After lunch, the smell of sand and sea, and the views from the end of the Wirral Peninsula were terrific. The headwind was very strong, however, and it was quite a slog to Hoylake. Our normal cycle path was closed, probably due to The Open golf preparations that were well under way. At West Kirby we were struggling to find the passage to The Wirral Way when a fragrant lady opened her window to help. She seemed quite taken with Ivan, but had probably been drinking. A Numpty crashed into George near Parkgate, and by the time we had helped him to sort things out we knew many of the others would be halfway to the farm café below Ness Gardens. For medical reasons we decided that George would require a large amount of ice cream as soon as possible. We (Liz, Dave P, Trevor, Dave H, Keith, Steve T and George) headed down to the two rival ice-cream specialists on the front. Whilst we monitored George's recovery we decide to sample some ice-cream ourselves. The weather and view of The Dee and Welsh hills was magnificent.

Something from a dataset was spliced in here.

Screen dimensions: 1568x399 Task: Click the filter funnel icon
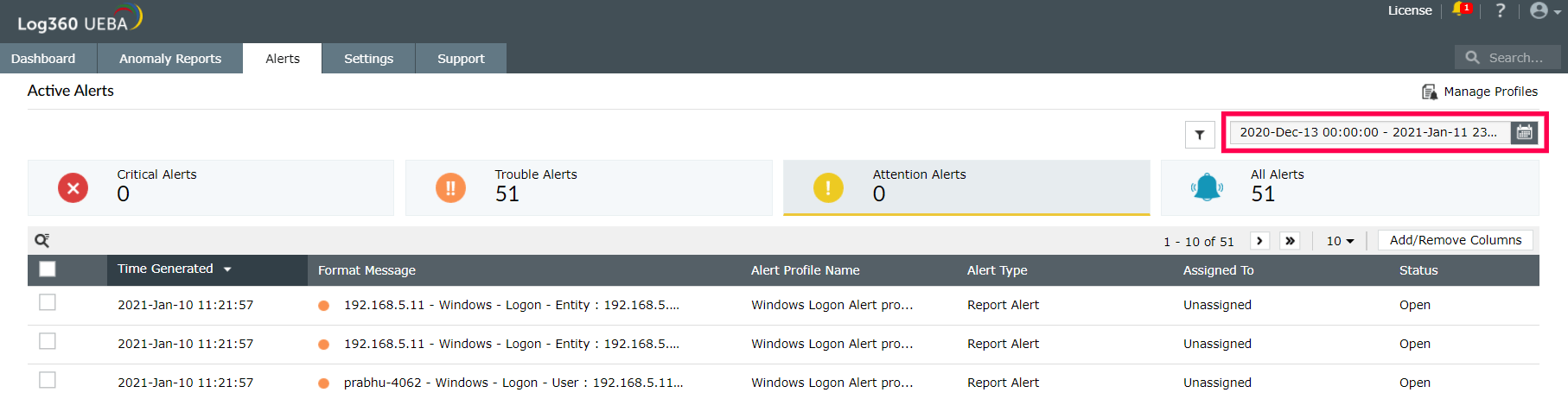[1200, 135]
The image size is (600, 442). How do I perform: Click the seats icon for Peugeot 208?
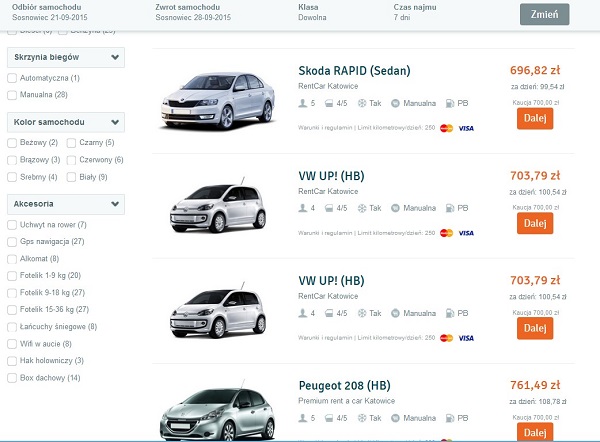[x=303, y=418]
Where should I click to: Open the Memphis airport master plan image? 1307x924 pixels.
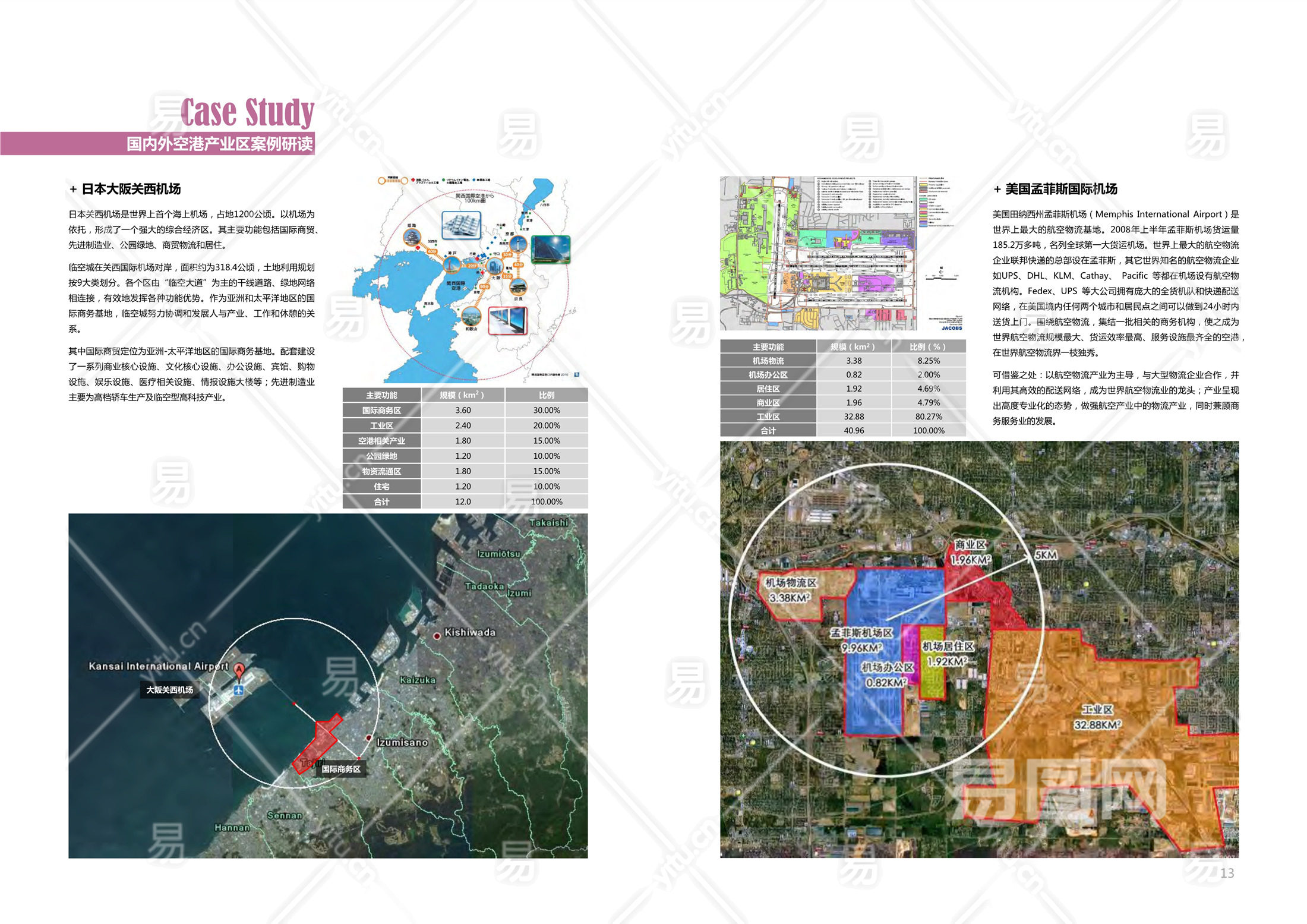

If we could have hired deck chairs we wouldn't have got home before dark. We met the others on Burton Marshes after their coffee and cake. Everyone was happy as we cycled our various ways. The incline to Guilden Sutton felt a long drag at the end of a hot day, but we gave it a bit of welly, finally clocking 66mls.The Ness to Ness distance approximately 42mls.                    

Wednesday 9 July 2014

3rd July 2014: Hanmer

A good mix turned up at Hildegard's: Ivan, Paul, Ray, Tom, Steve H, George, Dave and Liz P, and the Runcorn clan of Dave H, Steve Tan and Keith. Dave Matthews had cycled out for a chat, but was again in recovery mode, having worn down his perineum skin as thin as Graphene cycling in France. Initially the weather was disconcertingly cold with drizzle, but gradually improved to ideal. We had gratefully accepted Ray's initiative in leading, as he had Clive's outline route to Hanmer on his screen. We were soon twiddling down our favourite quiet lanes through Ridleywood and Sutton Green to Bangor on Dee. Ray was doing well following Clive's intricate and hummocky route. We took in Penley, Hampton Wood and Bettisfield before reaching the Hanmer Arms, one of our favourites. 
My food was really good, but Keith and the Pipes were grumbly about the quality or absence of bread. Also, the waitress initially wanted us to pay as a group, threatening that if we paid as individuals the last person would have to cover any cash shortfall. Dave Pipe was thankfully assertive. After all, the Pipe's pudding penchant meant they could well have been last to pay.  Ivan had turned back before lunch, as he had initially said that he would have to return early to Chester. Something about cycling without electrical assistance not floating his boat anymore. Incidentally, his next bike is to be a carbon Willier with electric gear change. Tasty!
Our return was via Eglwys Cross and Higher and Lower Wych: hard work for the valiant tandem two. The remainder of our route took us to Cuddington Heath and Chorlton Lane towards Shocklach and Farndon. George put the pedal to the metal as we headed north to the A534. We presented an unwitting lead-out to Paul 'Kittel' Rose who rocketed past. Ray and Tom soon appeared in his wake. Despite missing the break, the indefatigable Steve Tan was registering 24 m.p.h. just trying to catch up on his semi-mountain bike. No podium place for me today after all! This bit of a burn-up is becoming a fun optional tradition of ours when finishing at Holt. Hildegard was our wonderful host at the end. Luscious plum cake and extra coffee - who needs a medal? About 38 miles without the mud of March. Great company and a great day out.